• [Task description]: Convert the listing, from its start through the line containing "Click the Prompts", into a numbered list, leaving out blank lines.

• [Available records]:
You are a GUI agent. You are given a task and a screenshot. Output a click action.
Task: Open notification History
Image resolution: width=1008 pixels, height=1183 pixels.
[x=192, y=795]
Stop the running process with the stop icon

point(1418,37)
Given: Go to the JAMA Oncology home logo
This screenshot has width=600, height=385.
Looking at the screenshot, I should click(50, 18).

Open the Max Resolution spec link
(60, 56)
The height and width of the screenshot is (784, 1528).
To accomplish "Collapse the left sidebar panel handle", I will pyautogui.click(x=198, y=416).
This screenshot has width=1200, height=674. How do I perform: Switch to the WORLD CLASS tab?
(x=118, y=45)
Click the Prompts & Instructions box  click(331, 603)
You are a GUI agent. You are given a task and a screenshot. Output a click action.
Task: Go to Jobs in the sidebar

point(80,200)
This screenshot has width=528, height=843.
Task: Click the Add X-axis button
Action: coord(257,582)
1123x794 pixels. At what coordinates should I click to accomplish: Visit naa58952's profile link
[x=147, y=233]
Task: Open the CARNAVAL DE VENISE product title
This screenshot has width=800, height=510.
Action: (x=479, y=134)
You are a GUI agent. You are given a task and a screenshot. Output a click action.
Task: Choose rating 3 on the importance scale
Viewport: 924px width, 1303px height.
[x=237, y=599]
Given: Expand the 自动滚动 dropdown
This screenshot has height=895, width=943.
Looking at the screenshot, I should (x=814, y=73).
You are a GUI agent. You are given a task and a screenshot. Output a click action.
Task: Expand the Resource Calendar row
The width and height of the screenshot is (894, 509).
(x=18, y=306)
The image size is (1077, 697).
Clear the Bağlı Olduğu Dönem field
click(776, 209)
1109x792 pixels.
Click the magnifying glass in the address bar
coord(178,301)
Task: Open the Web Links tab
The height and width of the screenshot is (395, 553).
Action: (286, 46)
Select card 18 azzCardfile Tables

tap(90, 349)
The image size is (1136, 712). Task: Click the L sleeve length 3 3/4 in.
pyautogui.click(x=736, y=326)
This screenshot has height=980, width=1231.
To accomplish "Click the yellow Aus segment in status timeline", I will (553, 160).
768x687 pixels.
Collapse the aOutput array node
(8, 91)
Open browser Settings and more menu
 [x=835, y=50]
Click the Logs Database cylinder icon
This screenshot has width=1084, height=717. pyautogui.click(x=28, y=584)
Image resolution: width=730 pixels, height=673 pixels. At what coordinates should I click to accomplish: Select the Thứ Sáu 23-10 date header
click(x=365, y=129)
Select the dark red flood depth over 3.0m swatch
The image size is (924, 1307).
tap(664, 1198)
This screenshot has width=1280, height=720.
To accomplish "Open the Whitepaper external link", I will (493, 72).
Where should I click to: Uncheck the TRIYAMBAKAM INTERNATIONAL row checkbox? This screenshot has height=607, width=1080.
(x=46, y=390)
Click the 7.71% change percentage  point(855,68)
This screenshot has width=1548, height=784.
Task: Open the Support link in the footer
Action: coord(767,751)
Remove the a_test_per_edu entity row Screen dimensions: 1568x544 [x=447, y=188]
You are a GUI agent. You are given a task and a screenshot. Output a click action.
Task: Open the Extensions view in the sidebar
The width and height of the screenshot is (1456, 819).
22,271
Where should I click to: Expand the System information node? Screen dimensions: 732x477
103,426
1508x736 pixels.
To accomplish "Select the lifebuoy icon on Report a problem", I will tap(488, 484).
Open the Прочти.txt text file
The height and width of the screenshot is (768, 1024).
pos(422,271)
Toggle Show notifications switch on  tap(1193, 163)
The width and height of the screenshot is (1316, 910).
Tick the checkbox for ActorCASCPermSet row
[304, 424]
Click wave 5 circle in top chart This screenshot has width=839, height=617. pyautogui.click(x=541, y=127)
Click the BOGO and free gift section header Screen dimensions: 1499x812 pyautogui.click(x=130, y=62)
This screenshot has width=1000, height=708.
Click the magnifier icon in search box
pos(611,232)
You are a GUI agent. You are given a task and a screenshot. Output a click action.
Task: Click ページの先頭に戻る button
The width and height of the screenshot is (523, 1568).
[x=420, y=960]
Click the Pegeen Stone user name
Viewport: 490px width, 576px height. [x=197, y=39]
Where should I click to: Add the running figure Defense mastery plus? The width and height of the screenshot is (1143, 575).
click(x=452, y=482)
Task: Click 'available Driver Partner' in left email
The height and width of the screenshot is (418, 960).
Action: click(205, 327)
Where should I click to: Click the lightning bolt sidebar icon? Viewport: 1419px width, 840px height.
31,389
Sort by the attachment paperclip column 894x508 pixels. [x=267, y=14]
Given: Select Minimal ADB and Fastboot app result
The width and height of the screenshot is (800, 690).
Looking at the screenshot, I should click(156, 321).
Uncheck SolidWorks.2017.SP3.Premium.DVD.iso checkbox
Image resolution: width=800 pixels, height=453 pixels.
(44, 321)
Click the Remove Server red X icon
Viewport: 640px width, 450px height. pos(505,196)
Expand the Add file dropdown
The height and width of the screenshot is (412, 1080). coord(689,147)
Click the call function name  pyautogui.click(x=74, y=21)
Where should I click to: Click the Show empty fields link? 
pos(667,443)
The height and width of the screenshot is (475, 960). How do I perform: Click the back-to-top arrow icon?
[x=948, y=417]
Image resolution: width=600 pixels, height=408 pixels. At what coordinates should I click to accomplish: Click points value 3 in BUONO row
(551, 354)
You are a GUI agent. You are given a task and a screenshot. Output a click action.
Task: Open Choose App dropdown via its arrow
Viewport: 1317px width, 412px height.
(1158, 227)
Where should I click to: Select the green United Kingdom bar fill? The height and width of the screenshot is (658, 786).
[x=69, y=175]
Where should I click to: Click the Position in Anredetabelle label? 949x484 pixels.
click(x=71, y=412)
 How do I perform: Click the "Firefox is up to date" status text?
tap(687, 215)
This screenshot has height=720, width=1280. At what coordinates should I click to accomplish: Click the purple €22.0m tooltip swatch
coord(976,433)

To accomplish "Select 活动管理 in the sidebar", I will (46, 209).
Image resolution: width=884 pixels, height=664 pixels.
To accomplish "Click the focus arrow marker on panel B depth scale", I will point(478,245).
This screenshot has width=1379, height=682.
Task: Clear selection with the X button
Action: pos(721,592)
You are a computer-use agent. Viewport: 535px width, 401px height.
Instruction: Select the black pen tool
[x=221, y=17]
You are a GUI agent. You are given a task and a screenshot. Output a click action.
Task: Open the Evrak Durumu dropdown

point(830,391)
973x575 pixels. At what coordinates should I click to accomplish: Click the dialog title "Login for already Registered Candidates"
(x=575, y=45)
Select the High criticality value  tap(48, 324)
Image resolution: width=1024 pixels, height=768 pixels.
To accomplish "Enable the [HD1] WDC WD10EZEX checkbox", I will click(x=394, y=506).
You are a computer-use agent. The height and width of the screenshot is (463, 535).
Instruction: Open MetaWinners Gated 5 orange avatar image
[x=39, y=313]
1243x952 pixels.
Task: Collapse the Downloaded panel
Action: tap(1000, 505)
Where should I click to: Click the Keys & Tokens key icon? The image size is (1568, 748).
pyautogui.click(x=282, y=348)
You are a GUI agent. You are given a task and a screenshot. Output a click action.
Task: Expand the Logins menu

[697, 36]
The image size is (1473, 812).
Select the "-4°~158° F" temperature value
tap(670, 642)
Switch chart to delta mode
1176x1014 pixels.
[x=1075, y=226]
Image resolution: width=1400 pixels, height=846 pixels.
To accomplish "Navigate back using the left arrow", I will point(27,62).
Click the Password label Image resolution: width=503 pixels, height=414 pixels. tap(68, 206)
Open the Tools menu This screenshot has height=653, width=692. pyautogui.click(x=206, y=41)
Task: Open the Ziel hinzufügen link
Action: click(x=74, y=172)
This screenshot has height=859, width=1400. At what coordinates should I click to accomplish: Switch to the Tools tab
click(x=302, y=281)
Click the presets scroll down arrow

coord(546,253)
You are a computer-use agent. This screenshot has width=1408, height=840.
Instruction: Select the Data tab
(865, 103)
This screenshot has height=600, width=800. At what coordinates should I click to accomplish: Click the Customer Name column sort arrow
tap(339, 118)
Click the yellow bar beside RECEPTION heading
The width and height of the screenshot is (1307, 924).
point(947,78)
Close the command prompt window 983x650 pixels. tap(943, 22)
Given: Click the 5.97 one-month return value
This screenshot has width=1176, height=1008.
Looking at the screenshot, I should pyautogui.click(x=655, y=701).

• [Final result]:
1. You are a GUI agent. You are given a task and a screenshot. Output a click action.
2. Task: Open notification History
3. Image resolution: width=1008 pixels, height=1183 pixels.
4. [x=192, y=795]
5. Stop the running process with the stop icon
6. point(1418,37)
7. Given: Go to the JAMA Oncology home logo
8. This screenshot has width=600, height=385.
9. Looking at the screenshot, I should click(50, 18).
10. Open the Max Resolution spec link
11. (60, 56)
12. The height and width of the screenshot is (784, 1528).
13. To accomplish "Collapse the left sidebar panel handle", I will pyautogui.click(x=198, y=416).
14. This screenshot has width=1200, height=674. How do I perform: Switch to the WORLD CLASS tab?
15. (x=118, y=45)
16. Click the Prompts & Instructions box  click(331, 603)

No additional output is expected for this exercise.